## Provided text
Tuesday 30 September 2014

G&WVermin

"A smiling face of a mole is indicated"  --Vermin instruction manual

Developer
Nintendo R&D1

Release Date
10th of July, 1980 (Japan)


At a fundamental level, Vermin is a game about reaction and time-management. The player must track a number of objects moving towards them from several possible paths. The controls are just two buttons - left and right - which shift both of the character's hands in unison. These hands must be lined up with their target as they arrive, with no extra input required. It is a straight-forward blend of judgment, reflex, timing and multi-tasking with progressively increasing speed and no end goal aside from failure. Sound familiar? It should - because this is more or less just Ball turned upside-down.

Alright, I suppose I am selling it short. Vermin includes a number of subtle shifts to the format - more than enough to distinguish the two games at a time when there are more than twenty Pong machines on the market. For a start, in Vermin you shift the whole character from side to side which functions slightly differently than only shifting the hands. Cornering your character becomes an issue, as you may not leave yourself enough time to reach a target on the other side of the play-field  (leading to a strategy of constant centering). The speed also seems more hectic - perhaps because the warning time is now reduced as you can only track a small portion of each target's approach.

But the key difference between the two titles is that this time there's an enemy to fight, as reflected in its one-word title - a monicker of repulsion and antagonism. The conflict itself, however, is pointedly low-stakes and lacking in any immediate danger. By combining two recurring Nintendo motifs, moles and gardening, Vermin constructs a motivating yet nonthreatening premise.

And the nonthreatening aspect is more crucial than you'd initially expect, considering this is a product still hoping to entice new audiences into trying out a strange new form of play. The last thing you want to do is scare them off by making their initial, inevitable, difficulties unpleasant. Hence the response to failure is a gentle tease rather than a discouraging rebuke, with your three allowable misses represented by nothing worse than the mocking faces of the moles you let through. (And with this, the final piece of the three-life system falls into place.)

Perhaps it is also worth observing something about our protagonist that might be lost in a time when Mr. Game & Watch is the face of the range. The instruction manual of Vermin refers to this character as a 'puppet', just as the Ball manual refers to its character as a 'doll'. This is quite an interesting decision - to embed additional artifice within the game unnecessarily by suggesting the player character isn't even real within their own game. You could argue that this was a choice made to excuse the basic and segmented shapes the developers were using at this early stage, but the fact that the puppet theme continues through to the enhanced versions in the 1995 compilation Game Boy Gallery suggest it as more of an aesthetic choice. Perhaps the intention was to reaffirm the range's commitment to play, and to reassure wary buyers that these games would be at home within their toy box.

## Given data

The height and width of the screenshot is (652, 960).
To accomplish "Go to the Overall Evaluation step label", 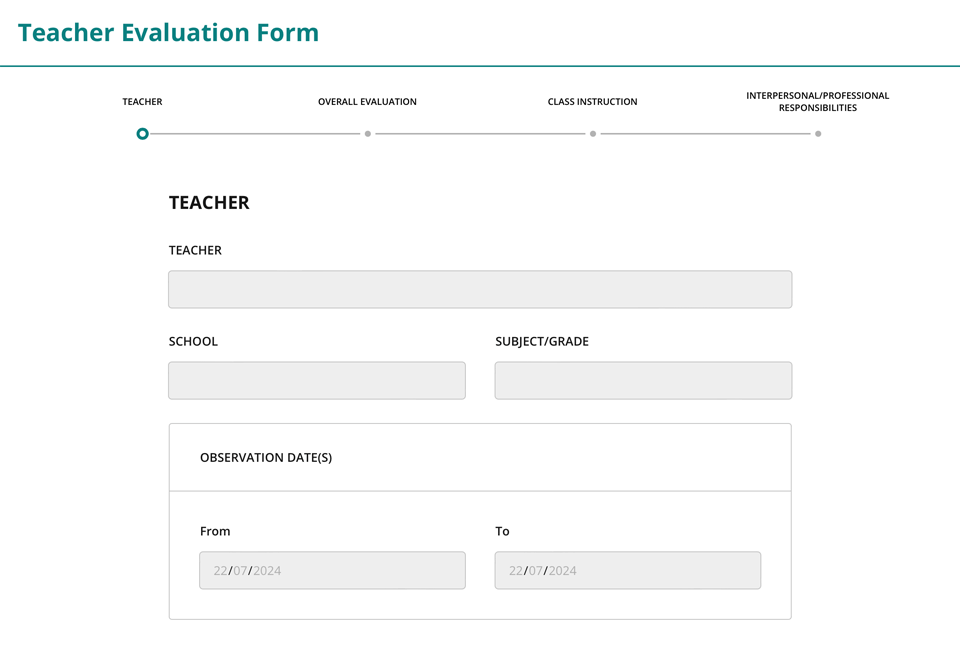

## Stated problem 1
In the Vermin review, why does the game respond to the player's misses with a gentle tease instead of a harsh rebuke? Answer in one to three sentences.
## Stated problem 2
From the Vermin review, reproduce the passage starting at "But the key" and ending at "yet nonthreatening premise.".

## Final answer 1
The game was still trying to draw new audiences into a strange new form of play, so it couldn't scare them off by making their inevitable early difficulties unpleasant. Because of this, the three allowed misses are shown only as the mocking faces of the moles that got through.

## Final answer 2
But the key difference between the two titles is that this time there's an enemy to fight, as reflected in its one-word title - a monicker of repulsion and antagonism. The conflict itself, however, is pointedly low-stakes and lacking in any immediate danger. By combining two recurring Nintendo motifs, moles and gardening, Vermin constructs a motivating yet nonthreatening premise.